*What is expected*: Recast the stretch of entries from the line containing "At what (x,y)" through the line containing "Cursor is located at coordinates (441, 241)." as a Markdown table with the columns Row and Line, numbering each line and leaving out blank lines.

*Given records*:
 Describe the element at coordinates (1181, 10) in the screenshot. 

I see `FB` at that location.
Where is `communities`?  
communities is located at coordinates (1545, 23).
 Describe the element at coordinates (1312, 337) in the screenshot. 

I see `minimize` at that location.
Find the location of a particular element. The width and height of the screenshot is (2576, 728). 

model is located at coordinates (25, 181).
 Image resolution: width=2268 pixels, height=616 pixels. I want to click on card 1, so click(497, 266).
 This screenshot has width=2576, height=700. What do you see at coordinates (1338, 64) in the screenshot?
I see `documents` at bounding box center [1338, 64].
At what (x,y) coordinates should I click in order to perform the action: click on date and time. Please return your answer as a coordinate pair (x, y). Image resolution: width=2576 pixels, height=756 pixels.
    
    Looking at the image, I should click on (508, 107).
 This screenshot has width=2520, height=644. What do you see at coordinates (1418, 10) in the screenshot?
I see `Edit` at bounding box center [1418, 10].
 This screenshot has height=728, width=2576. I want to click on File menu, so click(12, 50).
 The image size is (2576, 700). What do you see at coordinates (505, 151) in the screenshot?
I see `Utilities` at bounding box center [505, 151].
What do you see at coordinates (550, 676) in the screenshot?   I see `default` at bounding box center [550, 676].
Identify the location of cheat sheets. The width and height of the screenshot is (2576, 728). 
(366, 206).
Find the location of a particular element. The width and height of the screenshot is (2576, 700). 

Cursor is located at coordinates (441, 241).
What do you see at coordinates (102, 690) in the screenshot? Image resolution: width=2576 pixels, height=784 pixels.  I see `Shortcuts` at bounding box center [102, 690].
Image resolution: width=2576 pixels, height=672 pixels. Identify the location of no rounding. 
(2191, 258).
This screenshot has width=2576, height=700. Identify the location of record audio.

*Correct output*:
| Row | Line |
|---|---|
| 1 | At what (x,y) coordinates should I click in order to perform the action: click on date and time. Please return your answer as a coordinate pair (x, y). Image resolution: width=2576 pixels, height=756 pixels. |
| 2 |     Looking at the image, I should click on (508, 107). |
| 3 |  This screenshot has width=2520, height=644. What do you see at coordinates (1418, 10) in the screenshot? |
| 4 | I see `Edit` at bounding box center [1418, 10]. |
| 5 |  This screenshot has height=728, width=2576. I want to click on File menu, so click(12, 50). |
| 6 |  The image size is (2576, 700). What do you see at coordinates (505, 151) in the screenshot? |
| 7 | I see `Utilities` at bounding box center [505, 151]. |
| 8 | What do you see at coordinates (550, 676) in the screenshot?   I see `default` at bounding box center [550, 676]. |
| 9 | Identify the location of cheat sheets. The width and height of the screenshot is (2576, 728).  |
| 10 | (366, 206). |
| 11 | Find the location of a particular element. The width and height of the screenshot is (2576, 700).  |
| 12 | Cursor is located at coordinates (441, 241). |